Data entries
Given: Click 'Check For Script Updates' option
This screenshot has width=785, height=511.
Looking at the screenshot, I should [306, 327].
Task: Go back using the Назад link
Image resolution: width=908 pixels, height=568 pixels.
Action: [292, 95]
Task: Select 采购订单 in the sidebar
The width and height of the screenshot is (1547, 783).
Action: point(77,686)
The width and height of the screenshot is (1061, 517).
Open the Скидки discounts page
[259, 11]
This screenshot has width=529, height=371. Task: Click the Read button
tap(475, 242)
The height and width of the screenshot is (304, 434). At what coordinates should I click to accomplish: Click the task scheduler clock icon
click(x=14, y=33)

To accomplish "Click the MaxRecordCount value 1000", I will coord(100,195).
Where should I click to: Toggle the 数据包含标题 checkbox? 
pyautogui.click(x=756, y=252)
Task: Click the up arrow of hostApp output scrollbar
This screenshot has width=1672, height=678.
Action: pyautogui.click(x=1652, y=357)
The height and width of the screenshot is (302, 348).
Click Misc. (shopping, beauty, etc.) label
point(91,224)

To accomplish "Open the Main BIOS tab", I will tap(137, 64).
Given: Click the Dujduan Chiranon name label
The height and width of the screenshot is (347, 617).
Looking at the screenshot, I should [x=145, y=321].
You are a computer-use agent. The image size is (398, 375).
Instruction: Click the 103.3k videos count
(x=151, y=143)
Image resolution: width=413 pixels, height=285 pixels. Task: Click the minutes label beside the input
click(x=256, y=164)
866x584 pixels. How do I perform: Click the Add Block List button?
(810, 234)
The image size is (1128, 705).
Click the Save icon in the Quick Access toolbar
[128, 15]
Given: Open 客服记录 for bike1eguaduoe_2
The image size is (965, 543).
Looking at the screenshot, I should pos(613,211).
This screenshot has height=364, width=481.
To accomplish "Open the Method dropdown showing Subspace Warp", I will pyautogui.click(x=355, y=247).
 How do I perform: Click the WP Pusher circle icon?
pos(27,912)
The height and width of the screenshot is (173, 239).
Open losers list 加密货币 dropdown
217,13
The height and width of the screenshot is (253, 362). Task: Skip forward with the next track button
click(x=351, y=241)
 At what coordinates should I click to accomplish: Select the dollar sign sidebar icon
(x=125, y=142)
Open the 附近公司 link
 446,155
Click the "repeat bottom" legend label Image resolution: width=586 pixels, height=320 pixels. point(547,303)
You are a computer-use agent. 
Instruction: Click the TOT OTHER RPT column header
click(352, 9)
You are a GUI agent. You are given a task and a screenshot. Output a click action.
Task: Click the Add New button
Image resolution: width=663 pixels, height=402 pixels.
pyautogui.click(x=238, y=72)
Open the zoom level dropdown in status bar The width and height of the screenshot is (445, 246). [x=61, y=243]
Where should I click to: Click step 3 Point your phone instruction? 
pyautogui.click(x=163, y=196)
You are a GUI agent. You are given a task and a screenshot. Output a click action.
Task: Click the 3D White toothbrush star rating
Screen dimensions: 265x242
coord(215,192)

_PROBLEM STATEMENT_: Reproduce the records word for word, starting at the line that contains "How do I perform: Click the WP" and continuing through the last line of the records, both ends included.

_EXPECTED ANSWER_:
 How do I perform: Click the WP Pusher circle icon?
pos(27,912)
The height and width of the screenshot is (173, 239).
Open losers list 加密货币 dropdown
217,13
The height and width of the screenshot is (253, 362). Task: Skip forward with the next track button
click(x=351, y=241)
 At what coordinates should I click to accomplish: Select the dollar sign sidebar icon
(x=125, y=142)
Open the 附近公司 link
 446,155
Click the "repeat bottom" legend label Image resolution: width=586 pixels, height=320 pixels. point(547,303)
You are a computer-use agent. 
Instruction: Click the TOT OTHER RPT column header
click(352, 9)
You are a GUI agent. You are given a task and a screenshot. Output a click action.
Task: Click the Add New button
Image resolution: width=663 pixels, height=402 pixels.
pyautogui.click(x=238, y=72)
Open the zoom level dropdown in status bar The width and height of the screenshot is (445, 246). [x=61, y=243]
Where should I click to: Click step 3 Point your phone instruction? 
pyautogui.click(x=163, y=196)
You are a GUI agent. You are given a task and a screenshot. Output a click action.
Task: Click the 3D White toothbrush star rating
Screen dimensions: 265x242
coord(215,192)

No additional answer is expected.